Transdinyester’le ilgili gerilimler, Sovyet iktidarının çöküşü sırasında Moskova’nın imparatorluktan çekilmesiyle ortaya çıkan donmuş çatışmalardan (frozen conflicts = silahlı çatışmanın durduğu fakat siyasi bir mutabakat yapılmamış olan anlaşmazlıklar) biri haline geldiği 1990’ların başlarından beri artıp azalıyor. Transdinyester yalnızca, kendileri de uluslararası alanda tanınmayan, Abhazya ve Güney Osetya tarafından bir devlet olarak tanınıyor. Yakın zamana kadar, bölge ile Moldova arasındaki yoğun ticari faaliyetler nedeniyle yeniden çatışma riski uzak görünüyordu.
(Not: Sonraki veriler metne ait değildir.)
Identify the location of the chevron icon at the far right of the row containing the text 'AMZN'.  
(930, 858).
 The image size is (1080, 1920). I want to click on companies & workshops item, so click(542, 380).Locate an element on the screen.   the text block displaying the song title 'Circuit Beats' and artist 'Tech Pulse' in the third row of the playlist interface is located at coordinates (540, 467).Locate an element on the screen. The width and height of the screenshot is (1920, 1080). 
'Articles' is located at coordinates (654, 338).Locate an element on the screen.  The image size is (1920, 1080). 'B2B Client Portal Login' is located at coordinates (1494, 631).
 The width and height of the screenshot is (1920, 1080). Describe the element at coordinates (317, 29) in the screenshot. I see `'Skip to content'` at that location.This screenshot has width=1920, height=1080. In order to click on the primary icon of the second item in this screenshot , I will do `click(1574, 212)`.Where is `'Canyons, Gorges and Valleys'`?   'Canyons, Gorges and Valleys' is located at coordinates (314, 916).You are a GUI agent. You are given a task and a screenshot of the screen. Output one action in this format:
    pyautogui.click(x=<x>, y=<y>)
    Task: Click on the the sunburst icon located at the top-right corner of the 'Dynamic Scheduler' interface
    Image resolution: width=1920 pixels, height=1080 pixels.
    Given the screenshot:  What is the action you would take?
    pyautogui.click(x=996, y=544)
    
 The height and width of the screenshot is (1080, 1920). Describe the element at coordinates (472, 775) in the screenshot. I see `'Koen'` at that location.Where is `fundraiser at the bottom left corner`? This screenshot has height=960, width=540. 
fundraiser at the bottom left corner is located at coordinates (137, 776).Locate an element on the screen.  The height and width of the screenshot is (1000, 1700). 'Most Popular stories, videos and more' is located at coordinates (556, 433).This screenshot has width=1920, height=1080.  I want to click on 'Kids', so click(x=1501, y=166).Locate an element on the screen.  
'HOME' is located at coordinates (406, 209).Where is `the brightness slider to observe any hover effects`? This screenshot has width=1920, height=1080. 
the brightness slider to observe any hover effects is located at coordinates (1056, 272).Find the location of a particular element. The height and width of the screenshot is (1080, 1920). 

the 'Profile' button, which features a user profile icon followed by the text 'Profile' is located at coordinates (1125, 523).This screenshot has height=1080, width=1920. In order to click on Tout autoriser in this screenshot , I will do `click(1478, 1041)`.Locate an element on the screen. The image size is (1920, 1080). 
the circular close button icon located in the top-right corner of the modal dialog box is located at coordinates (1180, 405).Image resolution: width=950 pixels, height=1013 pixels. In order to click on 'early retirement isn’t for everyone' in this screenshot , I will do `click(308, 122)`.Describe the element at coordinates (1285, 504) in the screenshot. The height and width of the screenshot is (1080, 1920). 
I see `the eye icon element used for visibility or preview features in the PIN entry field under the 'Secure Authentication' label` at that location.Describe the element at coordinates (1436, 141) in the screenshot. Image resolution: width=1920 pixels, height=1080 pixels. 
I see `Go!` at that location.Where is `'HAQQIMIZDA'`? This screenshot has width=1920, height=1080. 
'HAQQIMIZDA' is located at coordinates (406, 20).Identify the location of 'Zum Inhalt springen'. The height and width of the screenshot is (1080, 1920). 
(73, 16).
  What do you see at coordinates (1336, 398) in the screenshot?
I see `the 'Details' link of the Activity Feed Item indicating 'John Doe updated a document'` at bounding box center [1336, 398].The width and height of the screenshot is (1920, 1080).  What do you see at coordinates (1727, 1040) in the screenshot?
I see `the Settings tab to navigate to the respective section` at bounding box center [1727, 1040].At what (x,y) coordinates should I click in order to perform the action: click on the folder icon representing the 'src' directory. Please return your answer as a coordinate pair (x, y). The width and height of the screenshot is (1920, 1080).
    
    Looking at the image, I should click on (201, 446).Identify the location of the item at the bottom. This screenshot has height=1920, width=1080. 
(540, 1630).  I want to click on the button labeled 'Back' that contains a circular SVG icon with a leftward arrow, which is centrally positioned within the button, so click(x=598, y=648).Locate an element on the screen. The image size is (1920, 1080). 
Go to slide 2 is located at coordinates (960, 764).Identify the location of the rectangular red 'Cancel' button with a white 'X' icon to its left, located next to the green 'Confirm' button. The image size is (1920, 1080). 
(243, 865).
Erzak sıkıntısı çeken Transdinyester hükümeti, son haftalarda geleceği konusunda giderek daha fazla endişe duymaya başlamış; Moldova’yı, ekonomisini “yok etmek” ve “Transdinyester’deki insan hak ve özgürlüklerini ihlal etmekle” suçlamıştı. Bu suçlamalar, Rus birlikleri ve istihbarat görevlilerinin desteğiyle 2014 yılında kendilerini ayrı devletler ilan eden ve Rusya’nın 2022 işgali için mazeret olarak kullanmasına yardımcı olan doğu Ukrayna bölgeleri Donetsk ve Luhansk’ın şikayetlerini andırıyor. Bazı analistler, Transdinyester’in koruma talebinin öncelikli olarak Moldova’daki Batı yanlısı hükümeti istikrarsızlaştırmayı amaçladığını düşünüyor. Moskova bu hükümeti, sürgündeki Moldovalı milyoner ve hüküm giymiş dolandırıcı Ilan Shor gibi aracılar vasıtasıyla aylardır devirmeye çalışıyordu. Dolandırıcılık ve kara para aklama gibi suçlardan dolayı aldığı hapis cezaları sonrası İsrail’e kaçan Shor, hükümet karşıtı protestoları ve geçen yıl Moldova’nın güneyinde, Rusya yanlısı bir politikacının başarıya ulaşan valilik kampanyasını finanse etti. Shor, Avrupa’nın en fakir ülkelerinden biri olan Moldova’nın, kendisine 2022’de “aday statüsü” sunan Avrupa Birliği’ne katılma hedefinden vazgeçmesini ve bunun yerine Rusya liderliğindeki bir ekonomik bloğa katılmasını talep ediyor.